You also mention incorrectly that they test for any corona virus which again is definitely not true, they use a PCR method that relies on unique parts of the genome of the SARS-CoV-2 which have been selected to be unique to the virus by genome comparison with other coronavirus. Here is the link for the protocol you can you are interested which also mentions the specificity of the test versus other "flu" like viruses.
https://www.who.int/docs/default-so...-institut-pasteur-paris.pdf?sfvrsn=3662fcb6_2
@
Rorschach can you share with us the data that supports that coronavirus is less deadly than influenza? To me, it just seems like you don't really understand the problem here.
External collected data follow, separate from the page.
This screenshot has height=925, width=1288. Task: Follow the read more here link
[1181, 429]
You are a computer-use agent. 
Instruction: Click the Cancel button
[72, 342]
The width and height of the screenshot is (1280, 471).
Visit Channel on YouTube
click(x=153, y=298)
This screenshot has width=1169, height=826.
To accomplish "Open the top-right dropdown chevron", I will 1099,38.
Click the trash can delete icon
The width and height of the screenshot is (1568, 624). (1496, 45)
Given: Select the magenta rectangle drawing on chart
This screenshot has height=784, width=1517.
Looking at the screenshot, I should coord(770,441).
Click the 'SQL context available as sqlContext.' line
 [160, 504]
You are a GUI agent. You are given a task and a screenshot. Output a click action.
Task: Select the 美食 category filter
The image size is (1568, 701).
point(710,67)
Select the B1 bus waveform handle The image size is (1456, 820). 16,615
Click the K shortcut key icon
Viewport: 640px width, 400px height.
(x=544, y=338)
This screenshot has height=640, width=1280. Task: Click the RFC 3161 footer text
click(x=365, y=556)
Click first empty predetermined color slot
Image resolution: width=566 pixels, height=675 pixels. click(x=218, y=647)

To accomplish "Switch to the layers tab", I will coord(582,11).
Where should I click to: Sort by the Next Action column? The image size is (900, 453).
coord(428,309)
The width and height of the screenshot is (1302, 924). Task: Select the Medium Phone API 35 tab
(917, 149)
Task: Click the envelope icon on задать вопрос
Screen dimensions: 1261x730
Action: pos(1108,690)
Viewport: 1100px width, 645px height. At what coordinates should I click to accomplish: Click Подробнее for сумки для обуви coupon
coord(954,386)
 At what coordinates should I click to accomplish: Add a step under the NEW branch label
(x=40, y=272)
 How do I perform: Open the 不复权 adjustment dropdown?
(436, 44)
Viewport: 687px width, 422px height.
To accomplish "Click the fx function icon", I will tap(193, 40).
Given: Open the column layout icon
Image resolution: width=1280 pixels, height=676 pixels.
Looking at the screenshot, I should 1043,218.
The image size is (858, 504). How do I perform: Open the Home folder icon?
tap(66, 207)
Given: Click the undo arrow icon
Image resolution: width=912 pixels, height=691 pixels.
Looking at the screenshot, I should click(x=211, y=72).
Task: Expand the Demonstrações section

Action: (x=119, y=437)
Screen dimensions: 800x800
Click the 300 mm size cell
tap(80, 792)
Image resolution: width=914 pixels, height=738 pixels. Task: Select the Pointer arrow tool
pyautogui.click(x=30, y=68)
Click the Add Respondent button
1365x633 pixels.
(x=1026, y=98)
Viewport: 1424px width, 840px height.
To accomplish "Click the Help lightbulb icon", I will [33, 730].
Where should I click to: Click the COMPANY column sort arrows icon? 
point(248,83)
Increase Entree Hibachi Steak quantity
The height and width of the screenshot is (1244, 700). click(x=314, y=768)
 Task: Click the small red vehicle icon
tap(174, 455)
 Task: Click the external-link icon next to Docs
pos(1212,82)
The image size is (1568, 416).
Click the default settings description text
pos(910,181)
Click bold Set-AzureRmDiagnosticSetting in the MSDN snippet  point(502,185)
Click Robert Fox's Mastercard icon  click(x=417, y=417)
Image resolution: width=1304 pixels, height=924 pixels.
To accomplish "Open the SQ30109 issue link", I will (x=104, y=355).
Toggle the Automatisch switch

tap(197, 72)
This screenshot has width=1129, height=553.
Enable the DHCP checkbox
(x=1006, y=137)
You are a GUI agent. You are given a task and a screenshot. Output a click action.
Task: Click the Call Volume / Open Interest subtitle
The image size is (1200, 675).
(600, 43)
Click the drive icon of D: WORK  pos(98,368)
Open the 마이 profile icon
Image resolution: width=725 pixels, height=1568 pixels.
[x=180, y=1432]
The issue here was never the death rate of the virus, which I am afraid is still higher than influenza currently estimated around 0.5-0.7%, although with the caveat that estimating accurately is difficult. Of the ones that recover from severe illness the damage done to their lugs is also going to likely affect them long term
But in any case, the problem comes from a novel virus which is highly infectious being exposed to a complete "naive" population, i.e. a population without any known resistance to it. That poses 2 main problems if you let the virus run free too many people will get infected simultaneously putting pressure on the healthcare system and more people will get the disease so more people will die. Hence lockdown measures to control the spread, that also has another advantage as we are likely much better at treating the disease now than at the beginning as more information about what works and what doesn't comes to light.
As for excess deaths, it is difficult to compare data that far back as medicine and treatment have massively changed and improved over the last 20 years. This year does indeed shows an excess death superior to the average of the last 5 years, although has already been mentioned so did 17/18 although over a broader period. It is also pretty difficult to compare the data has this year has been a specially one due to the lockdown, but there is no denying the existence of a late peak on the winter season which correlates to the arrival of COVID-19. The lockdown itself also likely reduced the number of deaths through the normal flu, traffic accidents, injuries and so on but also likely increased deaths related to lack of treatment so it's true effect on excess deaths is difficult to measure.